Repeat the data below word for word, beginning at the line that contains "You are a computer-use" and continuing through the end of the data. Leave the pictures out of your answer.

Document and screenshot pointing data:
□ □ □ □ □

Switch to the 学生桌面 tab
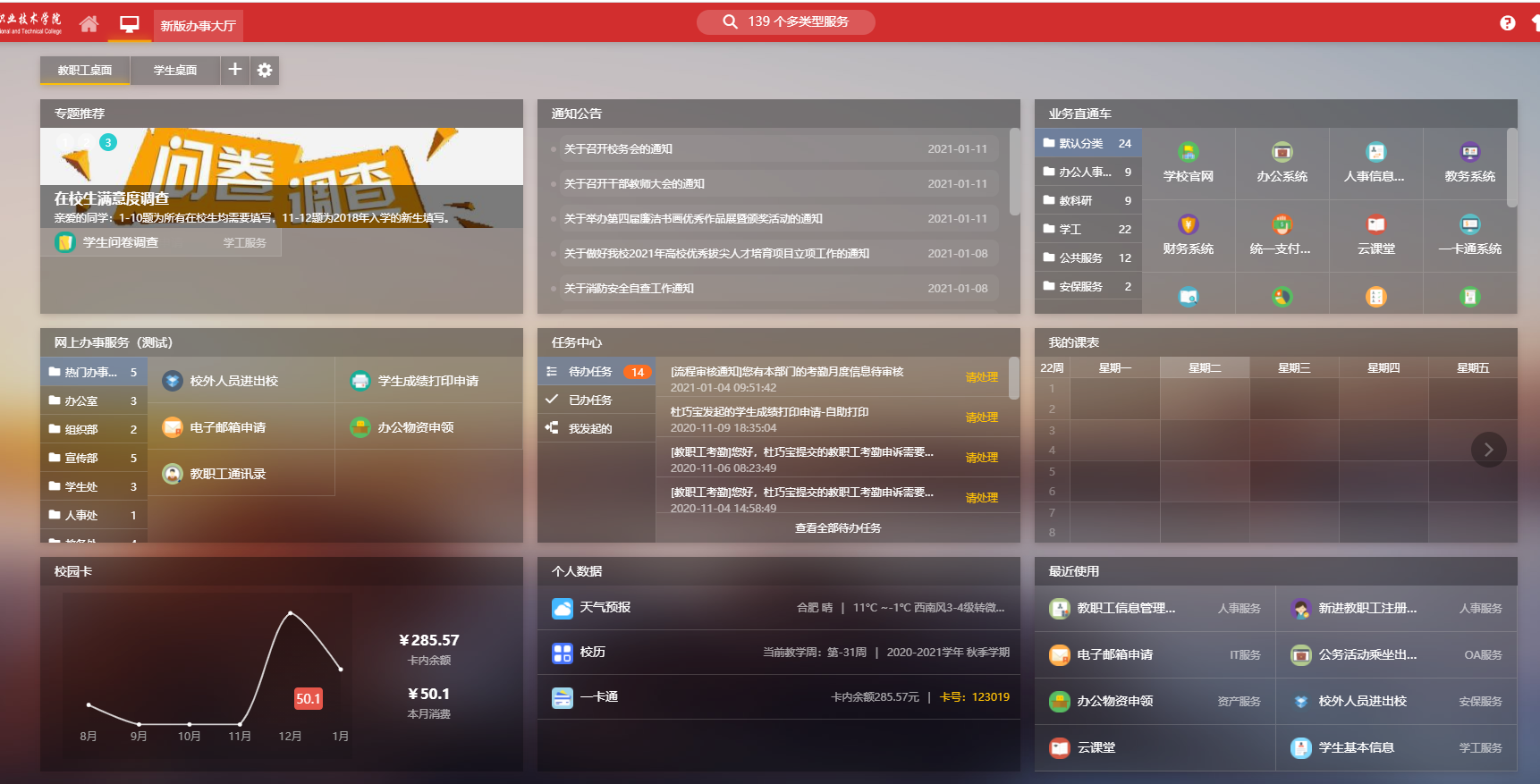This screenshot has width=1540, height=784. click(x=175, y=70)
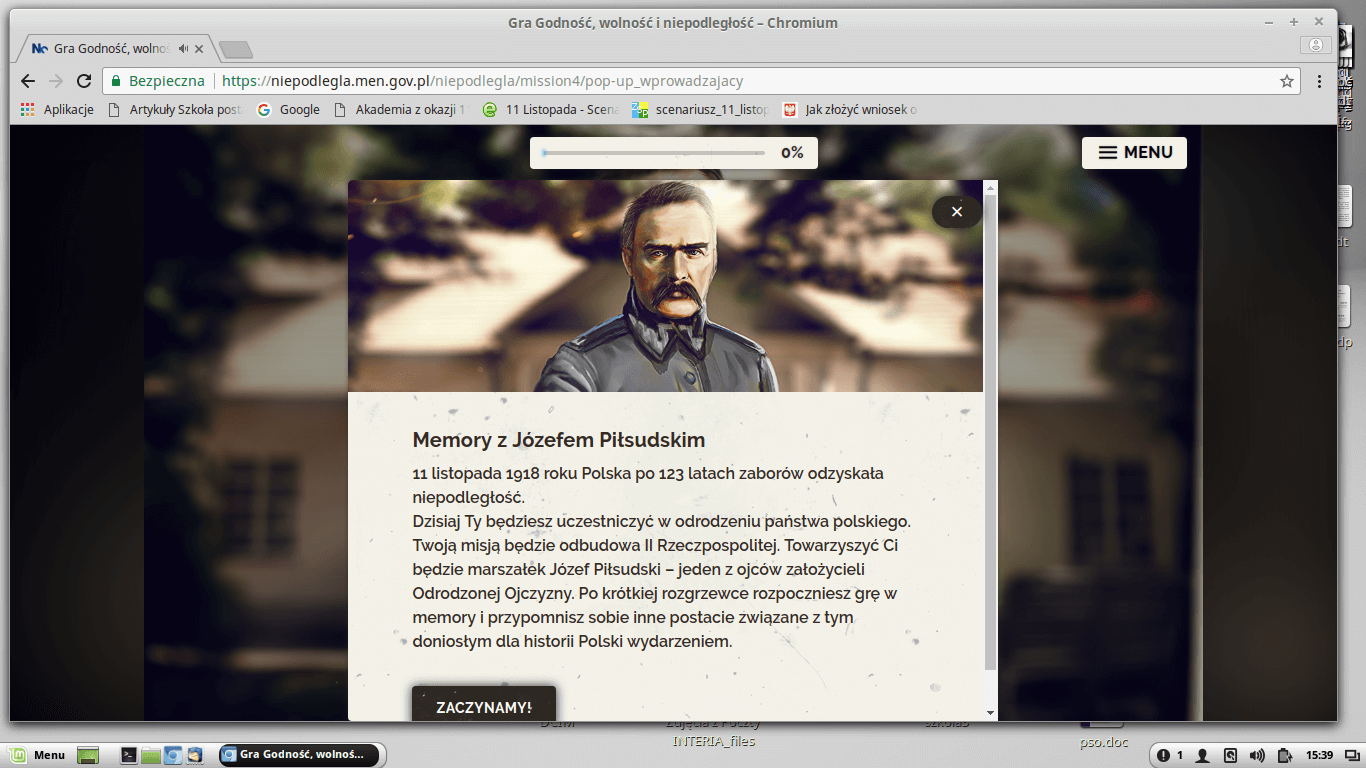Go back using the browser back arrow
This screenshot has width=1366, height=768.
[x=28, y=81]
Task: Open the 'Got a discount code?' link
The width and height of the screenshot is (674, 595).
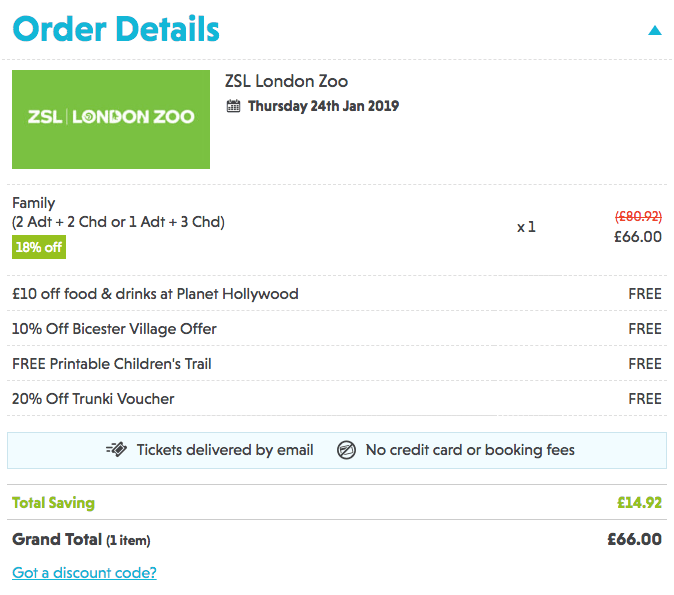Action: 84,573
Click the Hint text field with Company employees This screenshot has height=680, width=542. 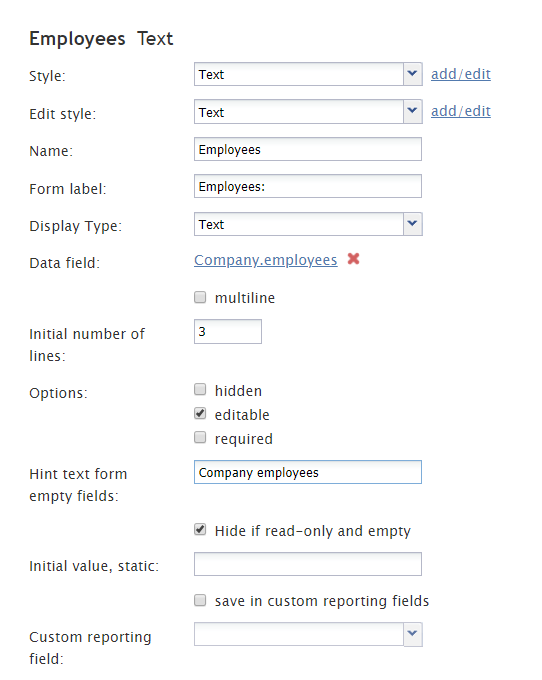[x=308, y=472]
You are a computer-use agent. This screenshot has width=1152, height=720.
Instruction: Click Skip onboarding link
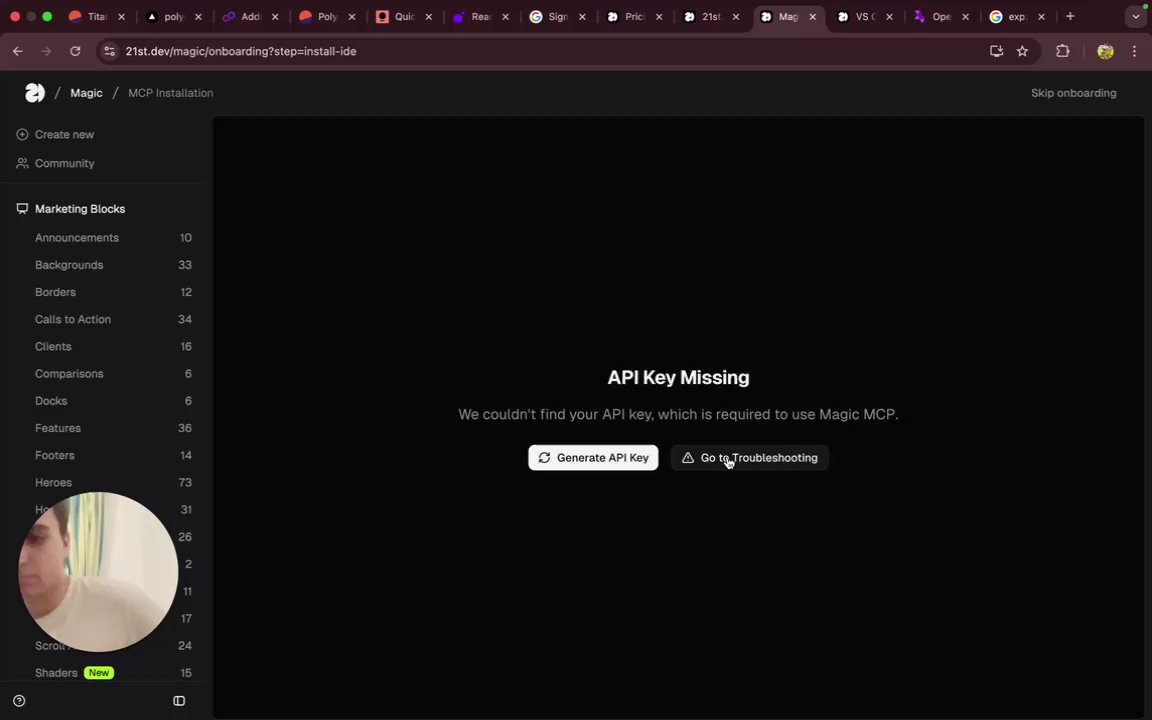1073,93
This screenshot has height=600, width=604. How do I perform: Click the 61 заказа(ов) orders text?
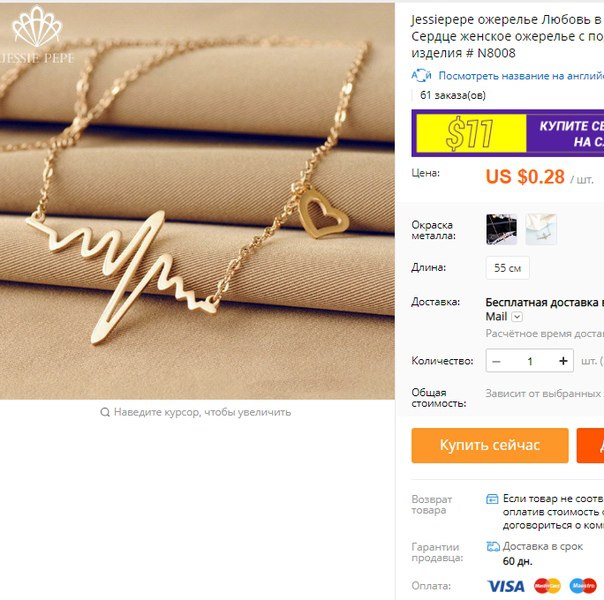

□ □ □ □ □

- [Answer for this exercise]
You are a computer-use agent. This screenshot has width=1152, height=720.
Instruction: Click Skip onboarding link
1073,93
This screenshot has height=600, width=604. How do I perform: Click the 61 заказа(ов) orders text?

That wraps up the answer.